Rossendale
- Full name: Rossendale Football Club
- Nickname: the Bicks
- Founded: 1877
- Dissolved: 1897
- Ground: Dark Lane
| Late 1880s colours | Lancashire League colours |

= Rossendale F.C. =

Rossendale Football Club was an amateur football club based in the village of Newchurch within the Rossendale borough of Lancashire, England. The club was founded in 1877 and was a founder member of the Lancashire League in 1889–90; however the club folded at the end of the 1896–97 season.

==History==
===Myrtle Grove years===
The club was founded in 1877, under the name Myrtle Grove and playing in Cloughfold. The club was a founder member of the Lancashire Football Association in 1878 and its first recorded match was a 1–1 draw against Blackburn Law in October 1878, after the club secretary placed a press advert looking for opponents "within 20 miles distant of Cloughfold". The club played in the first Lancashire Senior Cup, losing 5–4 at home in the first round to Great Lever.

===Pre-league years===
For the start of the 1881–82 season, the club moved to Dark Lane in Newchurch and changed its name to Rossendale. It won a tie in the Lancashire Cup for the first time under the new name that season, beating the obscure Barrow Rangers and Back-of-Bank (from Bolton) to reach the third round. In 1882-83 the club got its biggest win, in the same competition, 12–1 over Tong of Bolton.

Two years later the club made its FA Cup debut, losing in the first round to Irwell Springs. In 1884–85 the club was unlucky enough to be drawn away to Blackburn Rovers, in the midst of their hat-trick of Cup wins. In front of a small crowd of 600, Rossendale lost 11–0, with three more goals against being disallowed for offside.

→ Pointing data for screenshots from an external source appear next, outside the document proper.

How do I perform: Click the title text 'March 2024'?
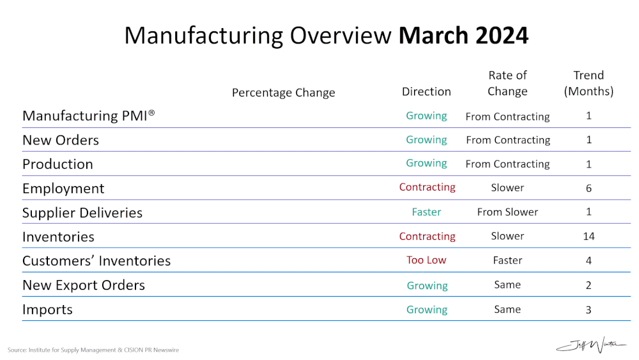click(463, 35)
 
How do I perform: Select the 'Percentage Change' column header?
click(283, 93)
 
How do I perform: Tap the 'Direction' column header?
click(426, 91)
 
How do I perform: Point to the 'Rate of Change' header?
click(507, 83)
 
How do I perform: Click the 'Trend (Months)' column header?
click(589, 83)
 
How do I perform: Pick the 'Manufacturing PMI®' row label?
click(89, 116)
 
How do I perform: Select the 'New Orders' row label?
click(61, 140)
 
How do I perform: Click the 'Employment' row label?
click(63, 189)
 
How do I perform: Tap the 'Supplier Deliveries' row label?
click(82, 213)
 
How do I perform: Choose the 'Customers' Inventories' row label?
click(96, 261)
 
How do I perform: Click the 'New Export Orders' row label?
click(84, 285)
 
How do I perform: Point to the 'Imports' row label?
click(47, 309)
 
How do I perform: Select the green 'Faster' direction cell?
click(426, 212)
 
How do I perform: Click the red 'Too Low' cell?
click(426, 260)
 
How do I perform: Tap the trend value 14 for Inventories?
click(589, 237)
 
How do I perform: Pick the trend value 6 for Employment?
click(589, 189)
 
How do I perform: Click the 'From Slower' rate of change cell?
click(507, 212)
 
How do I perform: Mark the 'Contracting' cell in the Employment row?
click(427, 187)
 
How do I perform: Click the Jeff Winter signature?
click(591, 345)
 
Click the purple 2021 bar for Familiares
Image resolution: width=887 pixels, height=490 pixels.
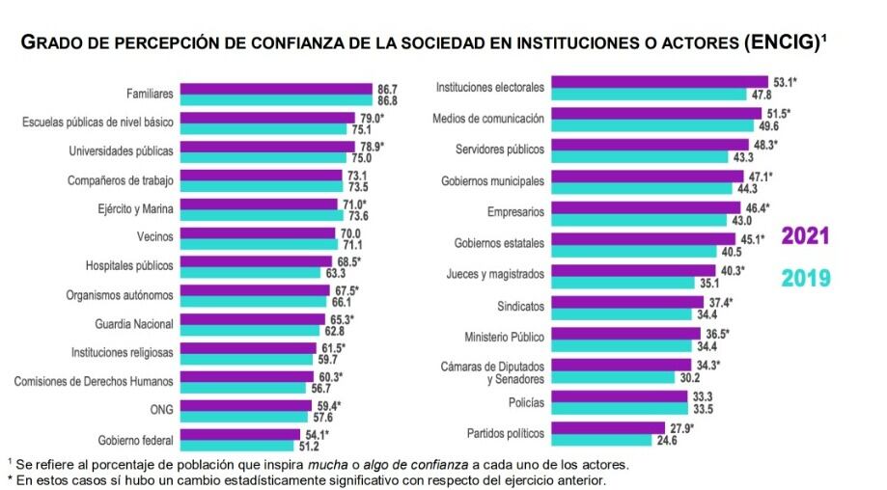pos(275,88)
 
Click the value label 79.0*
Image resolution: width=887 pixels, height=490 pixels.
pos(373,117)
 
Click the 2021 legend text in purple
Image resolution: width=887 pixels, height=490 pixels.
pos(806,237)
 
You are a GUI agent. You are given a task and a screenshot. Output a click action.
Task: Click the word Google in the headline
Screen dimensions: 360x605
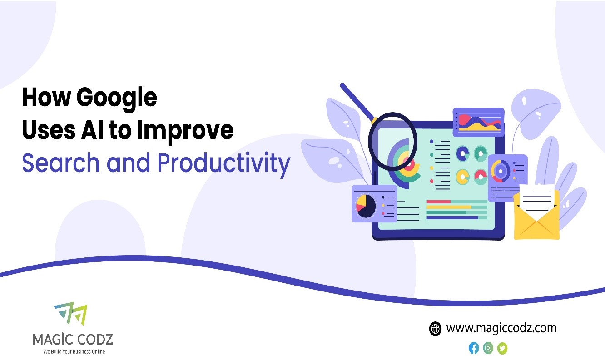(x=117, y=98)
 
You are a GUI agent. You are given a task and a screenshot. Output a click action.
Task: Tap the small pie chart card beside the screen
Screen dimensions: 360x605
(x=374, y=204)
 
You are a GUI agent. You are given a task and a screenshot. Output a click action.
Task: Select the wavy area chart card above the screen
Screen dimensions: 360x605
(x=478, y=121)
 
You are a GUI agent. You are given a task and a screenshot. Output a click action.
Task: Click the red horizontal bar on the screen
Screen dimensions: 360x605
(x=438, y=202)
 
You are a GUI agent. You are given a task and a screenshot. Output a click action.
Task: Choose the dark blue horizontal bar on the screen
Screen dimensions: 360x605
(x=452, y=218)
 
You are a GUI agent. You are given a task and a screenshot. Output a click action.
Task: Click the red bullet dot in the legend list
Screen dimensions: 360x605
(x=432, y=181)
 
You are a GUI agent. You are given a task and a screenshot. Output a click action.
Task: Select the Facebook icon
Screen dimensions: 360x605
(x=474, y=348)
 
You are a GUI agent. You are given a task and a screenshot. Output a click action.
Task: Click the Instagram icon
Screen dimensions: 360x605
(x=488, y=348)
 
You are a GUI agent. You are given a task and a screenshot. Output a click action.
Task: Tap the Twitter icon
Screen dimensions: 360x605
(x=502, y=348)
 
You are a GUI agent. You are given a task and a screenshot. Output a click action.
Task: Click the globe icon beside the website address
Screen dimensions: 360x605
(x=435, y=329)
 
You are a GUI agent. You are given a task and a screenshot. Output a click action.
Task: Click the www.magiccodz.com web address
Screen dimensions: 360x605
(x=501, y=328)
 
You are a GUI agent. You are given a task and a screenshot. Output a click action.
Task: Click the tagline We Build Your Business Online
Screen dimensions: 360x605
(x=74, y=351)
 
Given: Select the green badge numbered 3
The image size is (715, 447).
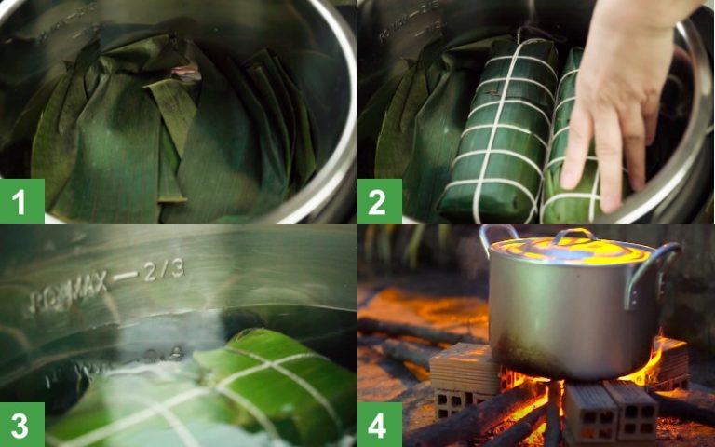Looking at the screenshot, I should point(21,425).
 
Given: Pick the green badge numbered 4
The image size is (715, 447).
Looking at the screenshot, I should point(379,425).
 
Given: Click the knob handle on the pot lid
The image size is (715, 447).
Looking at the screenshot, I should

The following season, the club went on its best FA Cup run to date, beating Low Moor in the first round and hammering Padiham 9–1 in the second; Padiham could not field most of its first choice players, as they were recently acquired professionals, and so were ineligible for the competition. The run ended in the third round when Church beat Rossendale 5–1 with three late goals.

The gap between the amateur club and the professionals was shown by heavy defeats in the club's first Cup matches in 1886–87 and 1887–88, the former 10–2 at home to the Glaswegian club Cowlairs (after receiving a bye) in front of a crowd of 2,000, the latter to local rivals Accrington. For 1888–89 the club was placed in the qualifying rounds, being knocked out at the third stage; it did not enter the Cup again until 1892–93, losing in the final qualifying round to Blackpool.

===Lancashire League years===
In 1889–90, Rossendale was one of the 14 clubs which founded the Lancashire League. The first season was a difficult one, the club finishing second from bottom with 7 wins from 24 matches (Earlestown was expelled for not fulfilling its fixtures), but by 1891–92 the club was finishing 4th, with two future Football League clubs (Bury and Blackpool) finishing above it. The club even applied to join the Football League in May 1894, but did not get much support.

However, by 1896–97, the village club could no longer compete with the professional and semi-professional sides in the area. It lost in the first qualifying round of the FA Cup to Clitheroe and finished bottom of the Lancashire League, and was wound up at the end of the season.

Two years later a new club, Rossendale United, was formed, playing in the same colours and at the same ground.

==Colours==
The club's original kit was all navy blue. By 1884 the club had changed to amber and black, and by 1886 to blue and white stripes. By 1893 the club had adopted cardinal shirts with a white sash.